This allows me to quickly place the trap on the hive and just as quickly remove it – without disturbing the hive too much. You can use whichever method you prefer-using what you have available.

One image with twine to install a pollen trap and another showing the grid panel that collect pollen from bee legs.

Recessed inside the front of the trap is a panel with small grid holes. Worker bees must wiggle through these holes to get inside.  

As they force their way through, some of the pollen pellets will fall off and into the collection tray. When you want to collect bee pollen, this panel should be pushed firmly down until it clicks in place. (Notice the blue tape on top – cheap thing sags a little but the tape works great!).

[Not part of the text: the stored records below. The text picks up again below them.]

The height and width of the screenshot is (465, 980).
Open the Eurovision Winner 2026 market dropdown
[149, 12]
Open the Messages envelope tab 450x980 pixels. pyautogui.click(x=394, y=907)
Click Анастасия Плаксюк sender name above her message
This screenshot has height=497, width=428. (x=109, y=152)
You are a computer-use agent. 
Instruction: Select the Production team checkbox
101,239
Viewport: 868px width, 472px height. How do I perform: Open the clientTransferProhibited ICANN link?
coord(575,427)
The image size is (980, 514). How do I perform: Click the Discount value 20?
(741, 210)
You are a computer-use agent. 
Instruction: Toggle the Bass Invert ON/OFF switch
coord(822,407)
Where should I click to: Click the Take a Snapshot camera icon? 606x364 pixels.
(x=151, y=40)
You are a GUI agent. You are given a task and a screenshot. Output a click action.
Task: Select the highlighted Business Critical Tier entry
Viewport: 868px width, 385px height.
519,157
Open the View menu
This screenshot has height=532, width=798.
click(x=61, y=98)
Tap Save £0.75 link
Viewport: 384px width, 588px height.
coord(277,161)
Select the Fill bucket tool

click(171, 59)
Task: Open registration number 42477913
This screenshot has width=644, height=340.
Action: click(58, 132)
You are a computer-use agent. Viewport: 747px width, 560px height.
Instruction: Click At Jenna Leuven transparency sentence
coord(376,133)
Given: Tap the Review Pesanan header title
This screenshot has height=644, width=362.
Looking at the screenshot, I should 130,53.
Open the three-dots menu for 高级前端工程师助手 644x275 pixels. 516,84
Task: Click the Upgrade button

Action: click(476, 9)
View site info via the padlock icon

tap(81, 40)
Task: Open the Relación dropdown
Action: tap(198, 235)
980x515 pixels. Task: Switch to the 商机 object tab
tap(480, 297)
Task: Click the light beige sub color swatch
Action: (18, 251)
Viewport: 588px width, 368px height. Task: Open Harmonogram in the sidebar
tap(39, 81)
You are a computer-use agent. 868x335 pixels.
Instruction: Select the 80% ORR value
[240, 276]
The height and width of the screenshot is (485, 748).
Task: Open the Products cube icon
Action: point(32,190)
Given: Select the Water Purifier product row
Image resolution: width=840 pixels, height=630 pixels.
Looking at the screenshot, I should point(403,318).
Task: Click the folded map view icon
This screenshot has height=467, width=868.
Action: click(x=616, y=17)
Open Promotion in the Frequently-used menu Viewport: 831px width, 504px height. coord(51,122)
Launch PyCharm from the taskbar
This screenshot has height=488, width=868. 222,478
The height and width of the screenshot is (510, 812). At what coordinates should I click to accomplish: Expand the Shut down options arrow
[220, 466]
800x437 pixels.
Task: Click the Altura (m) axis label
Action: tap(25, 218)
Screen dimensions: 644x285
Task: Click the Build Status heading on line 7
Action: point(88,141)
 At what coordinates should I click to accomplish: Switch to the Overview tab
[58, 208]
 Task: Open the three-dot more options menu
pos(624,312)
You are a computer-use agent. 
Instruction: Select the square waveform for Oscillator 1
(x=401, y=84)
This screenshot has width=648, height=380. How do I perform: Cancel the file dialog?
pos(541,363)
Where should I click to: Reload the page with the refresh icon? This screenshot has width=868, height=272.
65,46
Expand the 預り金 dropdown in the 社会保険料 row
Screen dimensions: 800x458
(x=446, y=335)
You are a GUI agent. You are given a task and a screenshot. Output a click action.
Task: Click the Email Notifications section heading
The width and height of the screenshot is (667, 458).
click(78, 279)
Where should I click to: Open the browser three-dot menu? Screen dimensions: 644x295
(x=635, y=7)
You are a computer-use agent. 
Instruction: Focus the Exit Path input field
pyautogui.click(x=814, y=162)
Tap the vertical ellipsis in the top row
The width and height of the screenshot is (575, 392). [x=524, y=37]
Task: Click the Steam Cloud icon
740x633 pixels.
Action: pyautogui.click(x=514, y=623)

Using clothespin to hold trap for raw pollen in open position to stop pollen collection.

Want to collect pollen only during the morning but leave the trap on all day? You can do that too. This grid panel should click into an open position. 

But, I have had mine for several years and it never worked that great anyway. No problem – a clip or clothespin saves the day. While in this open position, all bees can come and go – no pollen is collected.

Plastic pollen collection bin on beehive.

The small brown collection tray slides out of the front for daily harvest. Do wear your protective beekeeping clothes when working at the front of the hive. A little bit of white smoke at the entrance may be advantageous as well.

Honey bees sting for protection and they may take exception at your interference in front of the hive.

Pollen Trap Maintenance

Even the simplest pollen trap requires some maintenance. In fact, this is one reason I rarely bother with pollen collection – but every beekeeper should try it once.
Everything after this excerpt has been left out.